## Begin Input

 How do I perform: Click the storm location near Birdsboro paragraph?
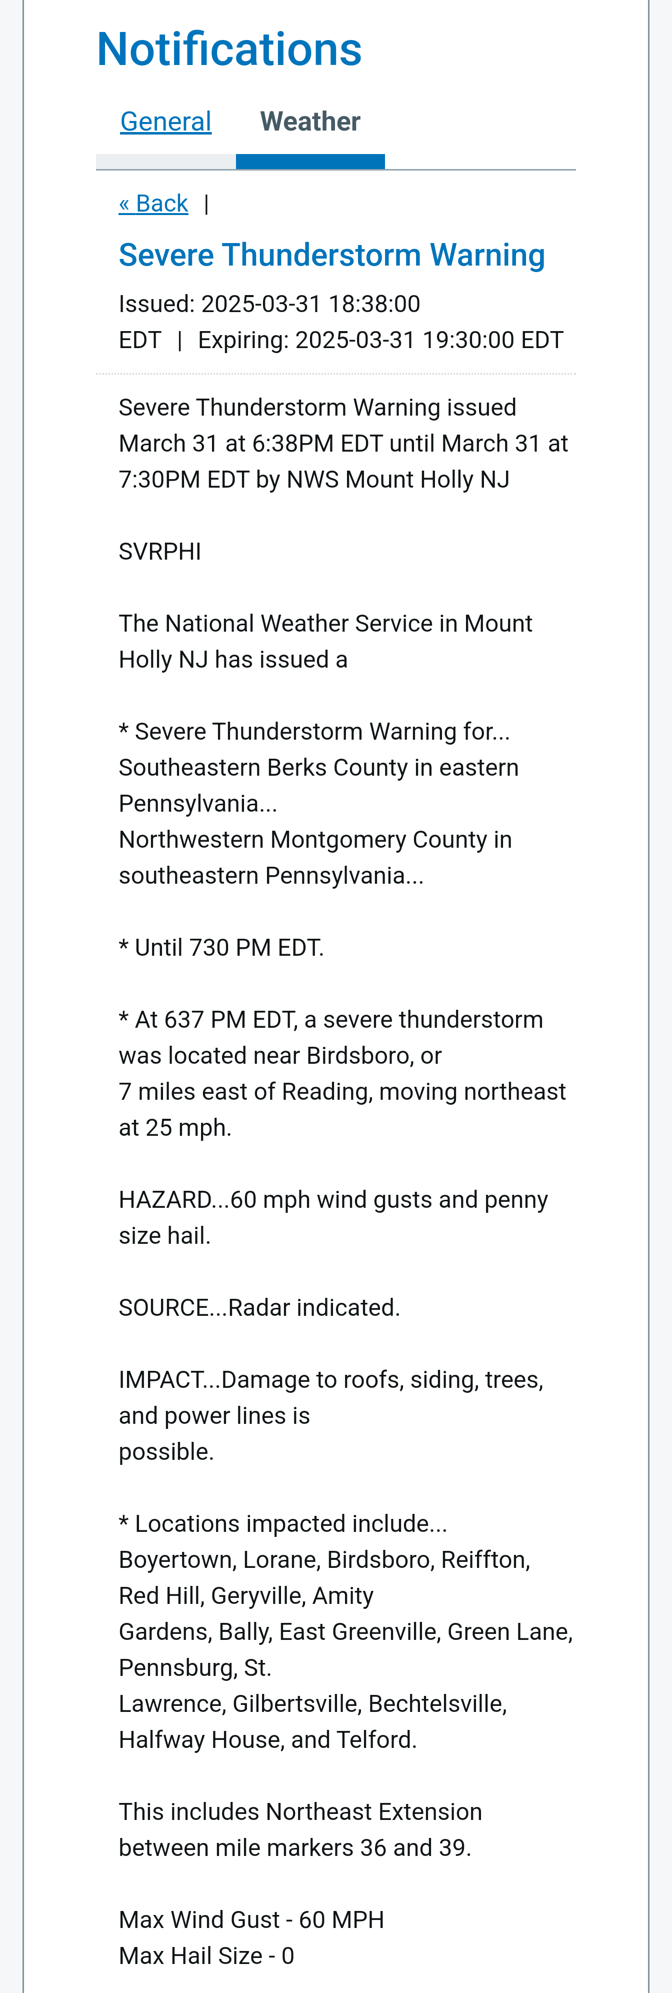point(343,1073)
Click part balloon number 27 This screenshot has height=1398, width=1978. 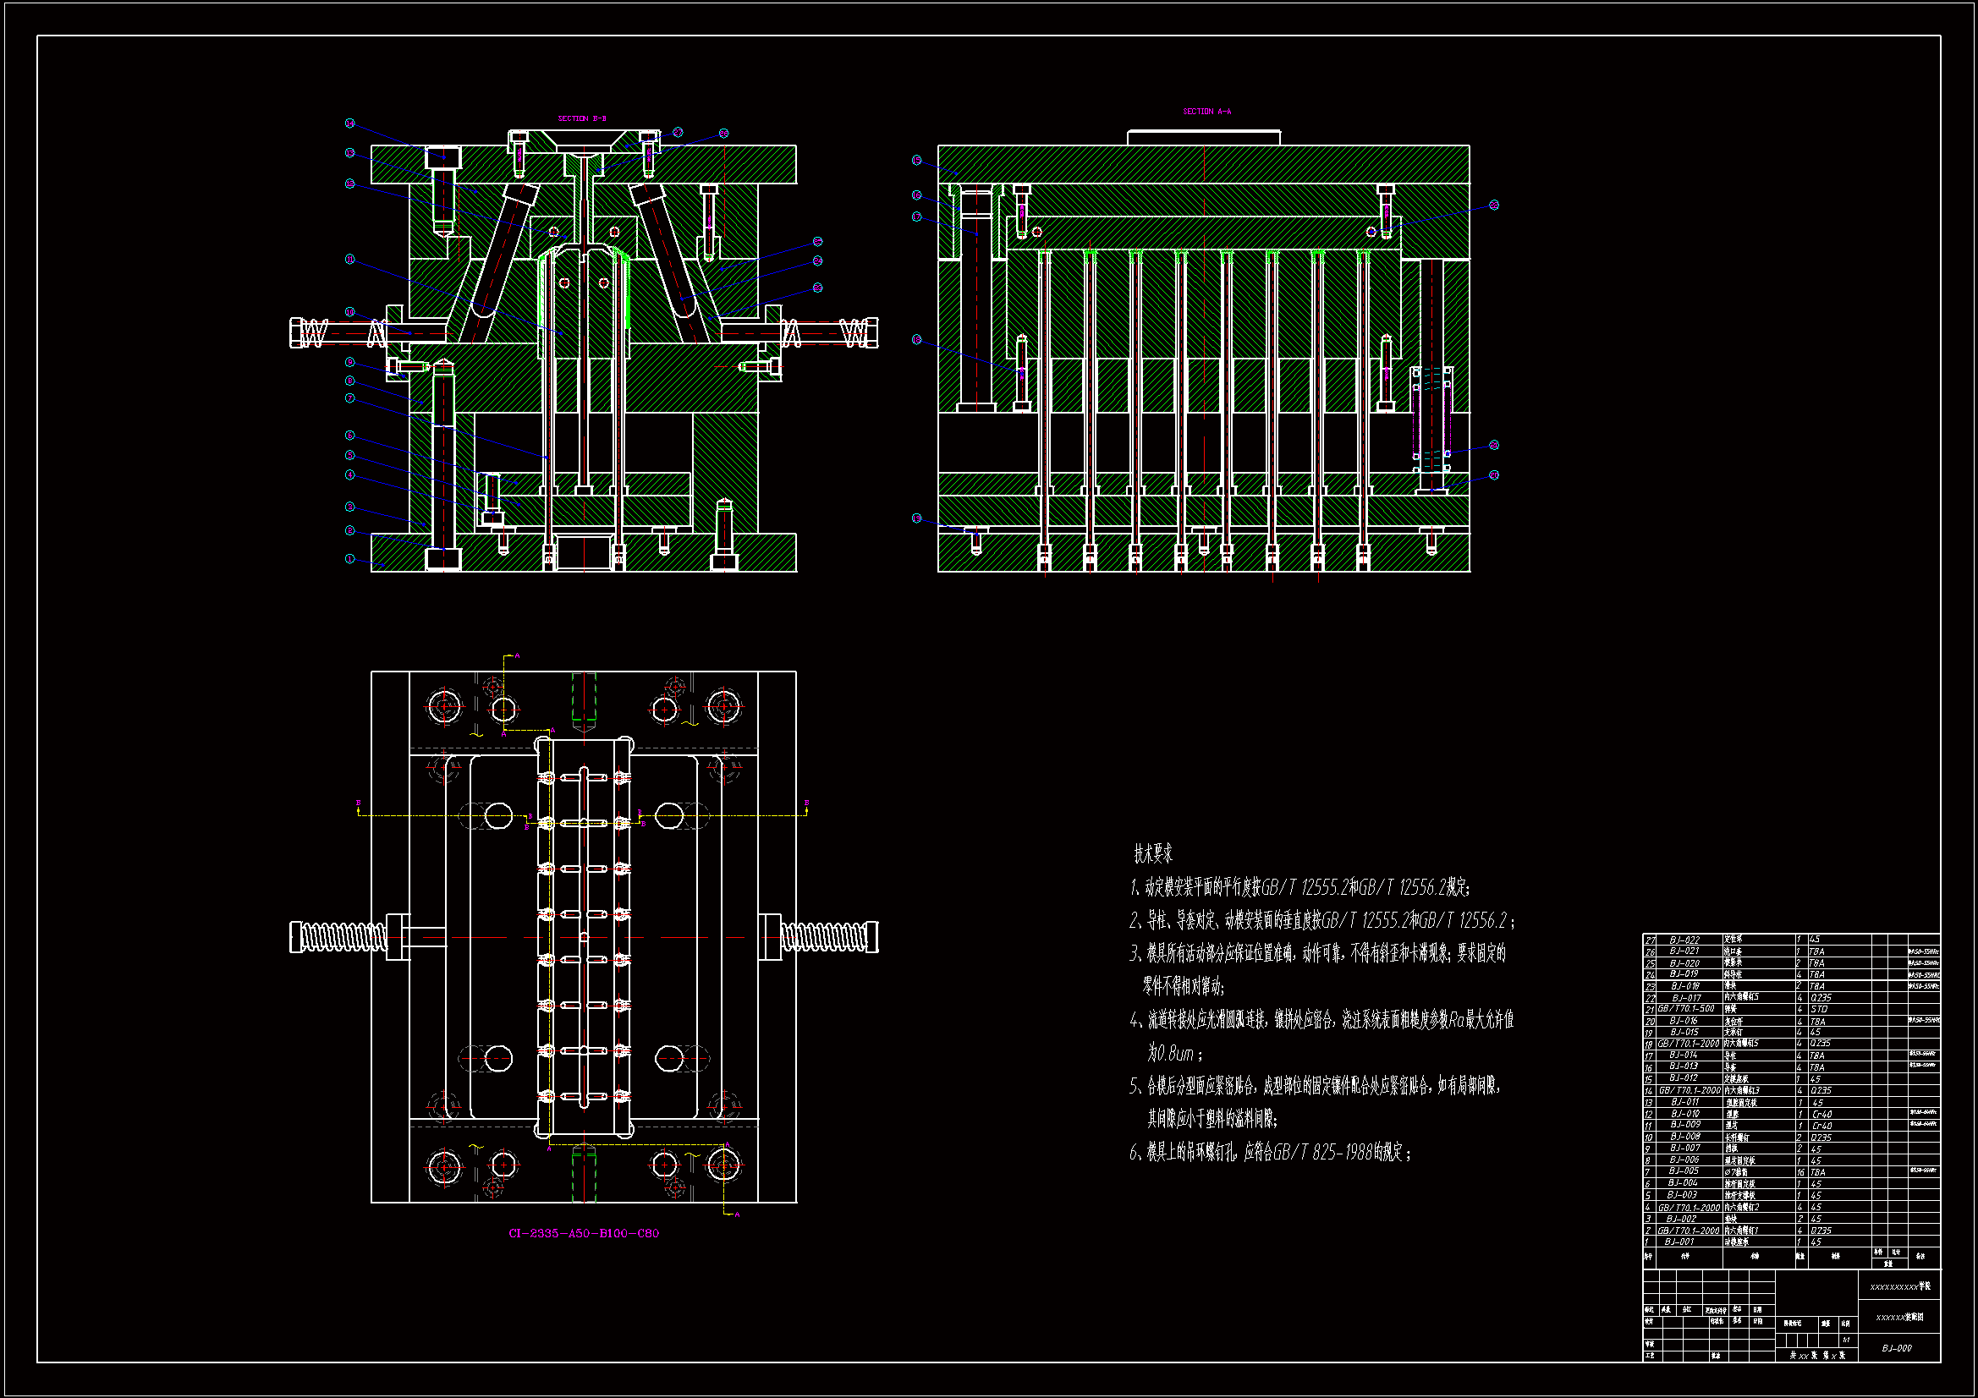point(678,133)
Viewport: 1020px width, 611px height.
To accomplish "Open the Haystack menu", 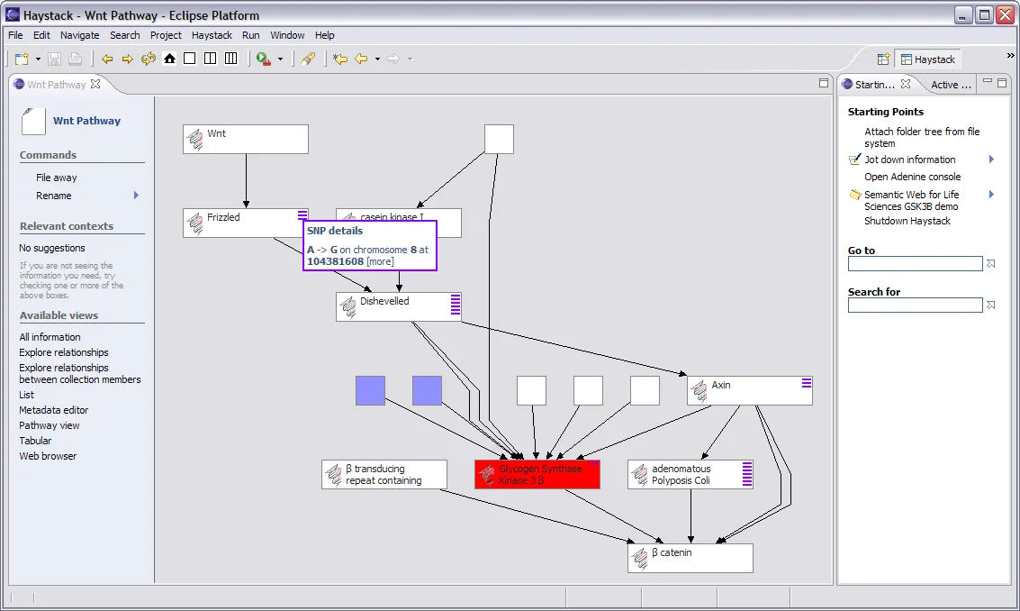I will [x=212, y=35].
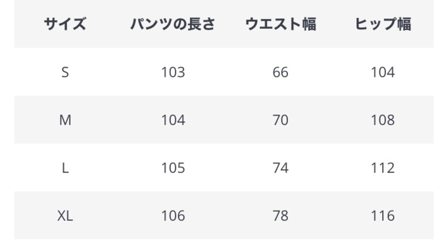This screenshot has height=241, width=448.
Task: Select the waist width value 78
Action: (x=280, y=216)
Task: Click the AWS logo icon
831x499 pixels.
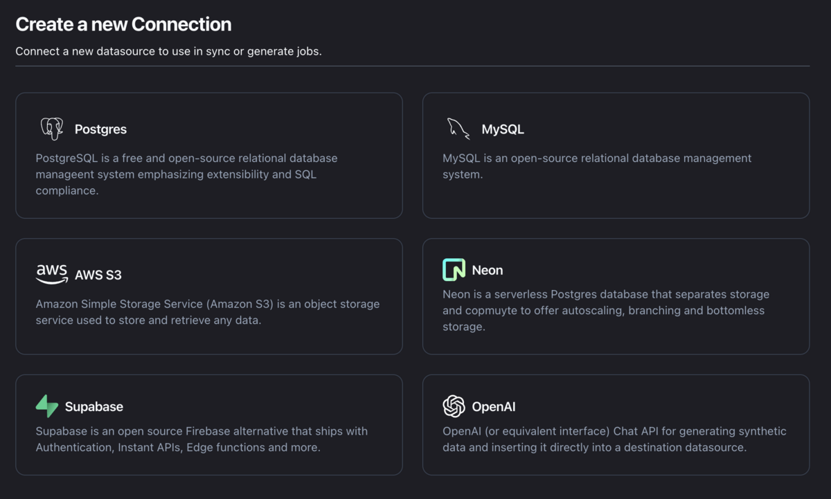Action: (52, 274)
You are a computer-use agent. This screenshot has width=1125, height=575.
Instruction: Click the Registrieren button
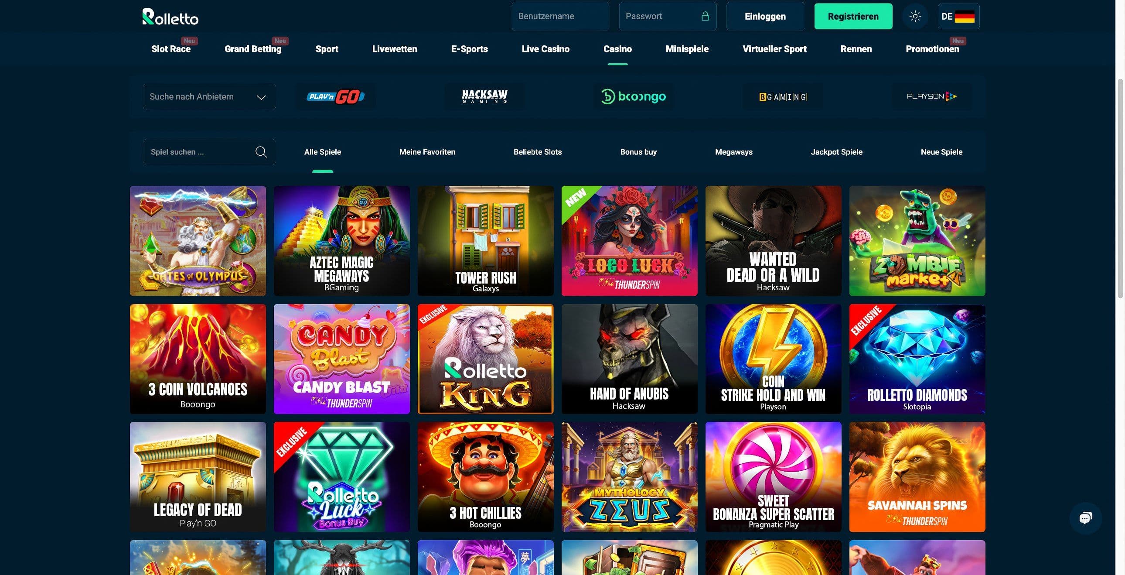tap(853, 16)
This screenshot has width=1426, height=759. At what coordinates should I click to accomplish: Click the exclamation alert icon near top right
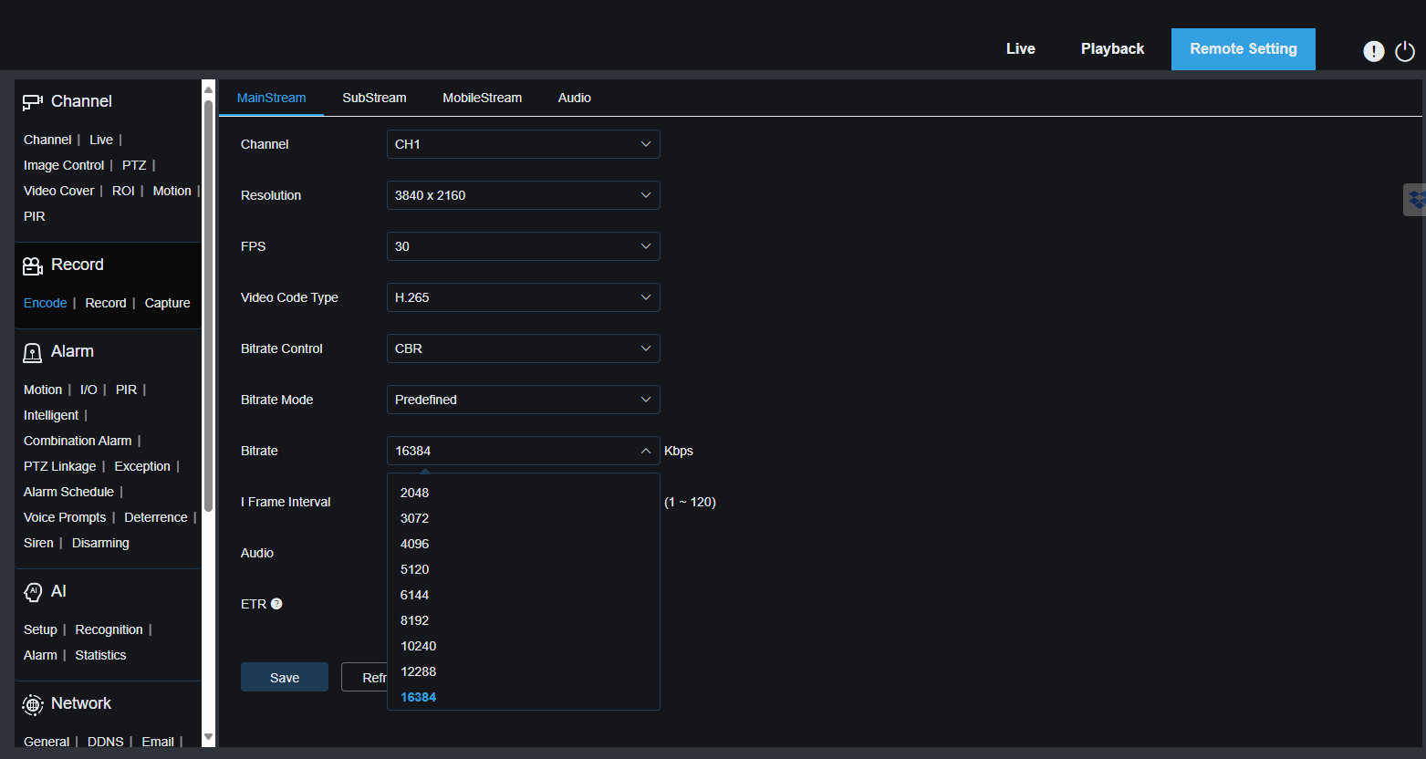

## End Input

- Problem description: Count the lines in the records above that contain the word "near", and give only that number.

- Exercise answer: 2